Se não houver acordo entre todos a respeito do aluguel estabelecido por conta do uso exclusivo, outro caminho não restará além do requerimento judicial para fixação do valor do aluguel e a sua cobrança, como aponta a jurisprudência mineira em caso recente, com total acerto:
“TJMG. 12084976220238130000. J. em: 27/09/2024. AGRAVO DE INSTRUMENTO- AÇÃO DE INVENTÁRIO – USO EXCLUSIVO DE BEM COMUM POR UM DOS HERDEIROS – ARBITRAMENTO DE ALUGUEIS – POSSIBILIDADE – MARCO INICIAL – DATA DO CONHECIMENTO INEQUÍVOCO DA OPOSIÇÃO (…). 1. A herança defere-se como um todo unitário, ainda que vários sejam os herdeiros, e até a partilha, o direito dos co-herdeiros, quanto à propriedade e posse da herança, será indivisível, e regular-se-á pelas normas relativas ao condomínio (art. 1.701 do Código Civil). 2. O herdeiro privado da fruição do imóvel comum, utilizado exclusivamente por outro sucessor e coproprietário, faz jus à percepção de aluguel, na proporção da fração ideal de sua propriedade. 3. O termo inicial da cobrança de alugueis deve coincidir com o momento em que o herdeiro no uso da posse exclusiva do imóvel tomar conhecimento inequívoco da oposição da outra parte em relação à fruição do bem, seja pela via da citação, seja em momento anterior, quando há notificação extrajudicial. (…)”.

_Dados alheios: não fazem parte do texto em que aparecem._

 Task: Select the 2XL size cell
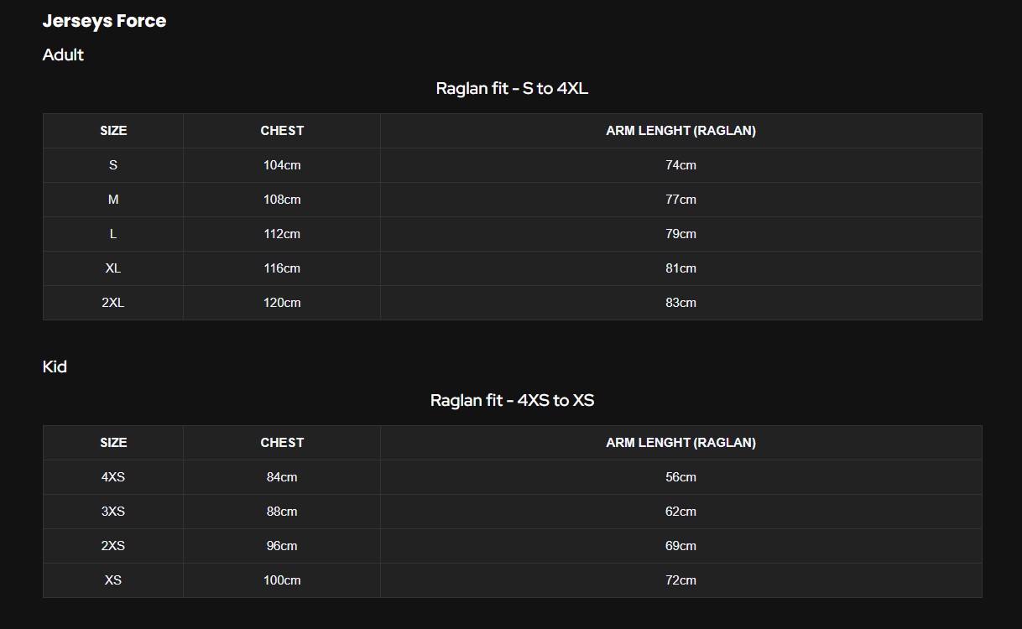pos(113,303)
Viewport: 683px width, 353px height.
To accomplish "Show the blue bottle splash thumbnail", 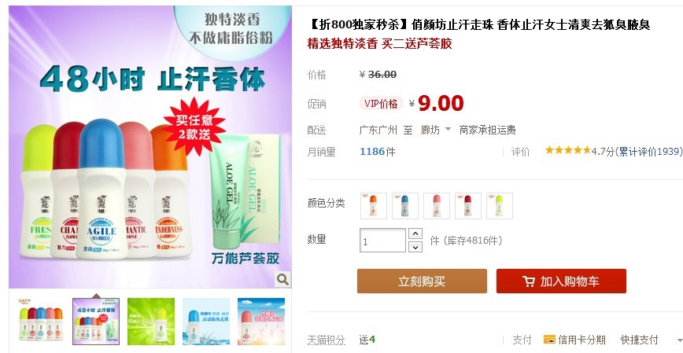I will coord(205,322).
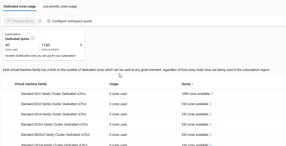Viewport: 286px width, 146px height.
Task: Click info icon on the EBDSv5 quota row
Action: click(210, 135)
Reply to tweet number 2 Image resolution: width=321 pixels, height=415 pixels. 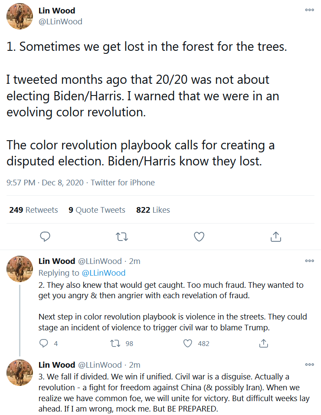coord(44,343)
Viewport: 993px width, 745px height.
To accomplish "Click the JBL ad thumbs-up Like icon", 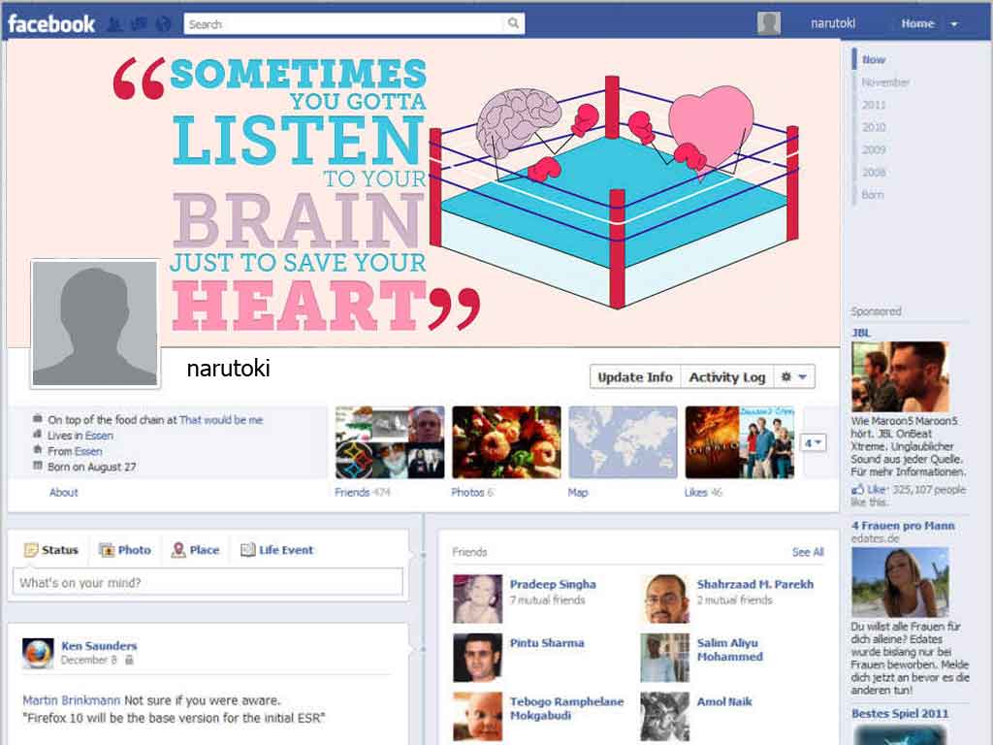I will 857,489.
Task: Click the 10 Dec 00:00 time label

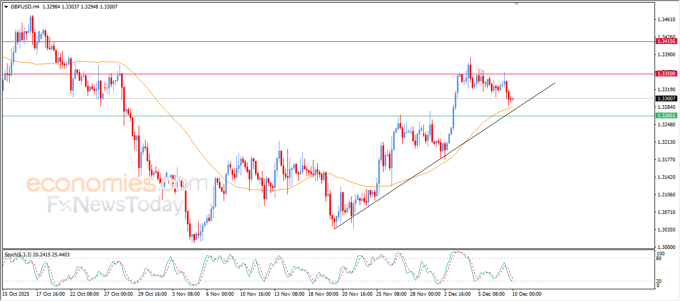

Por fim, é imprescindível que os herdeiros busquem a solução consensual para evitar litígios prolongados (inclusive adotando, se for o caso, o INVENTÁRIO EXTRAJUDICIAL como solução rápida para o caso), podendo, inclusive, ajustar a utilização dos bens até a conclusão do inventário. Contudo, na ausência de acordo, a cobrança do aluguel pelo espólio é medida adequada para garantir a justa remuneração pelo uso exclusivo do imóvel por um herdeiro, resguardando os direitos patrimoniais de todos os sucessores até a partilha definitiva.